INFORMATION SHOWN:
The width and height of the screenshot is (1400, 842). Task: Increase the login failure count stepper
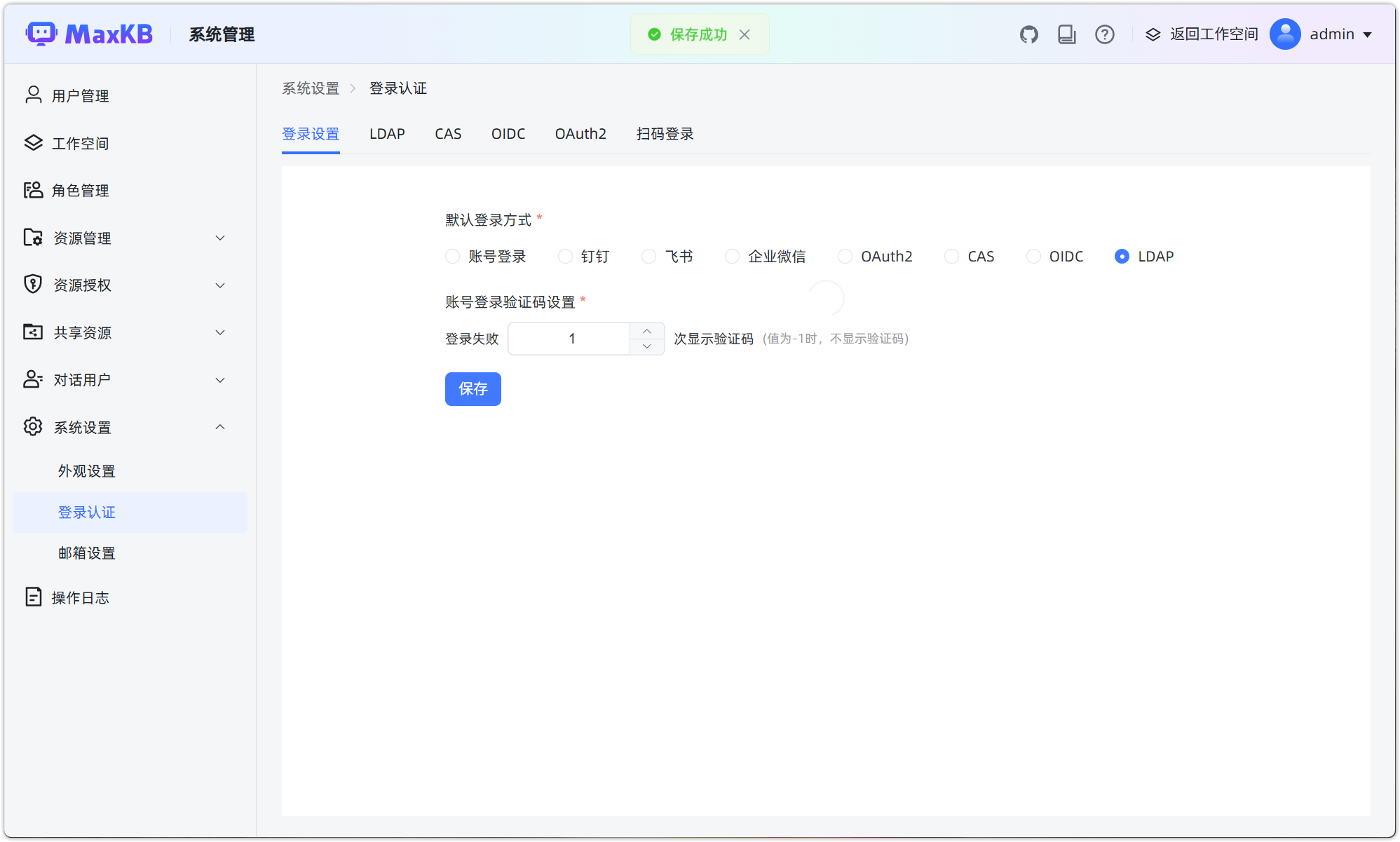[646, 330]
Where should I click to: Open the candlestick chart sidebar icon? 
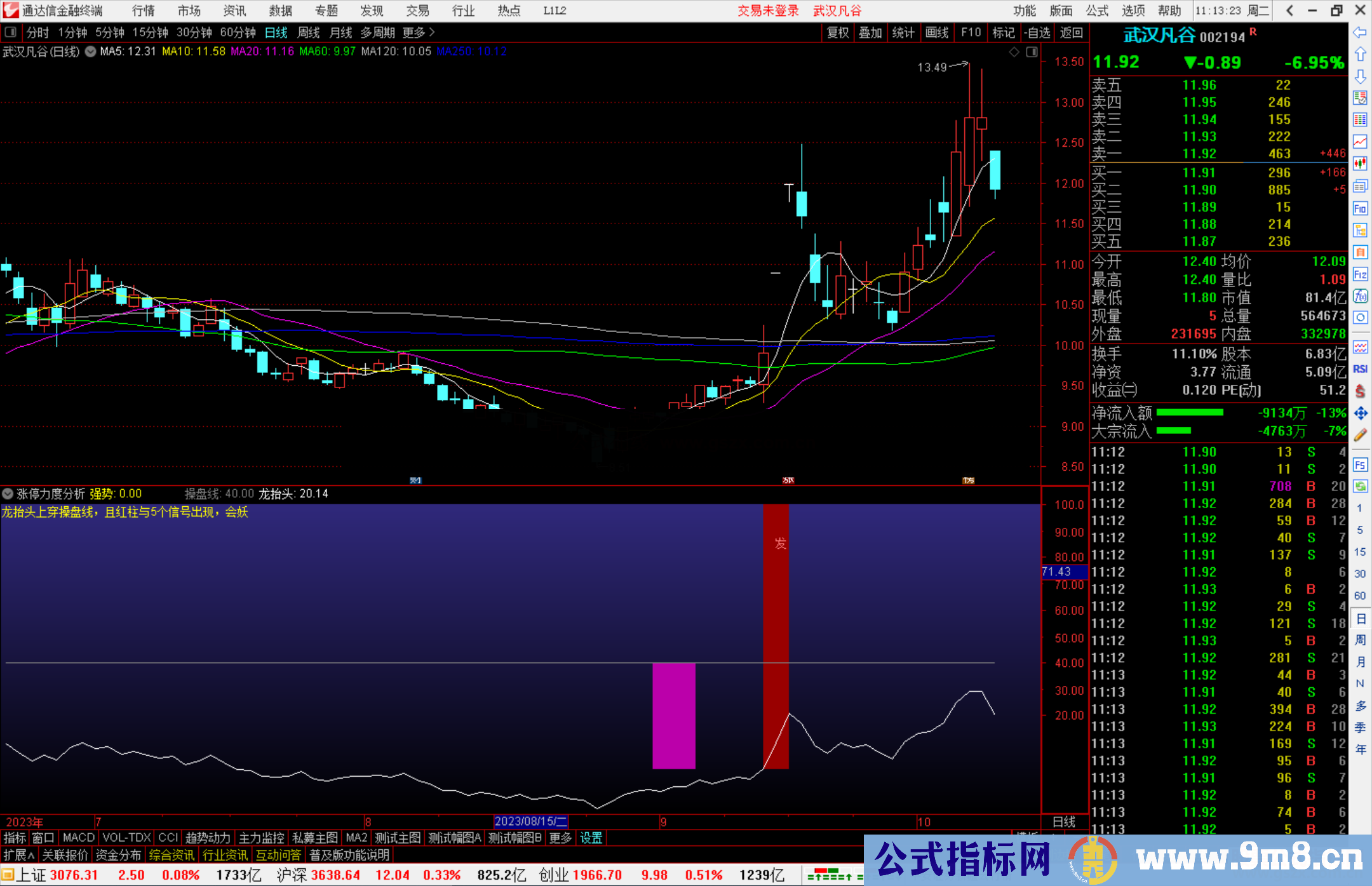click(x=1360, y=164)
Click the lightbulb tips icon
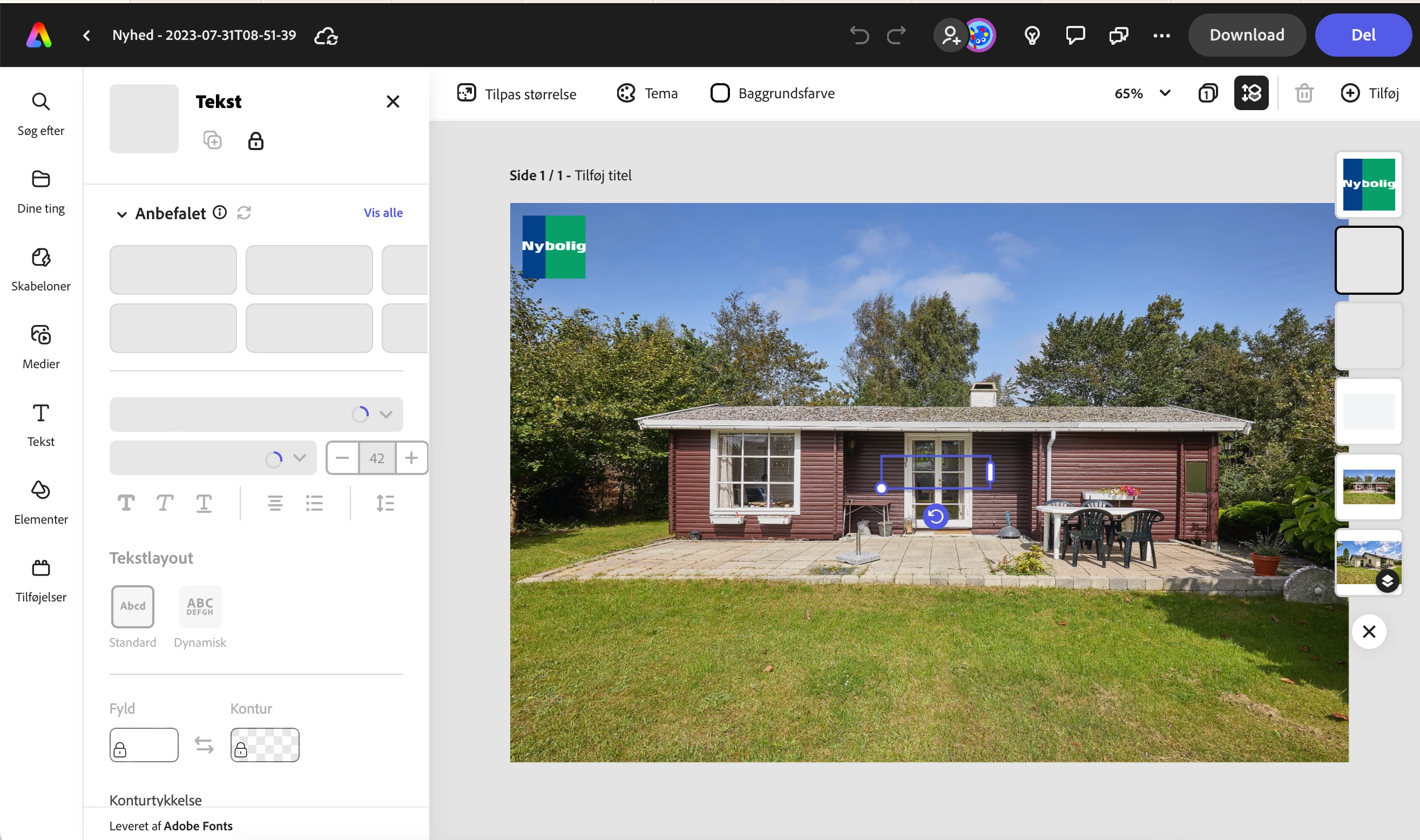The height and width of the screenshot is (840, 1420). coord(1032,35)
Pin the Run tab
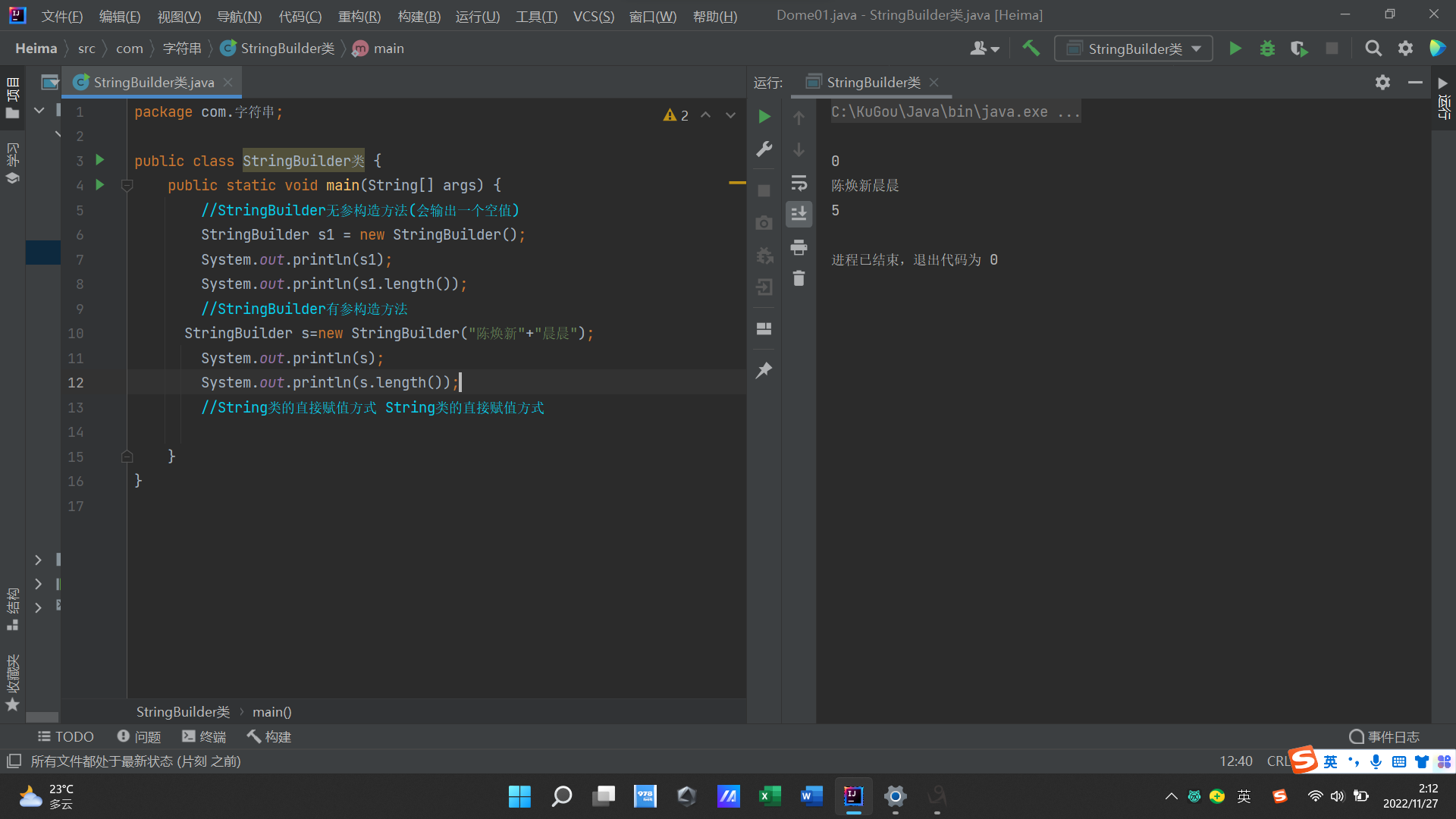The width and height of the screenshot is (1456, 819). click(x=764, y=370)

PROBLEM TO WORK ON:
Restate word for word each line from the one containing "Where should I" through the end of the material, pictures excluded.

FINISHED EXERCISE:
Where should I click to: Open the candlestick chart sidebar icon? 
click(x=1360, y=164)
Click the lightbulb tips icon
The height and width of the screenshot is (840, 1420). coord(1032,35)
Pin the Run tab
The width and height of the screenshot is (1456, 819). click(x=764, y=370)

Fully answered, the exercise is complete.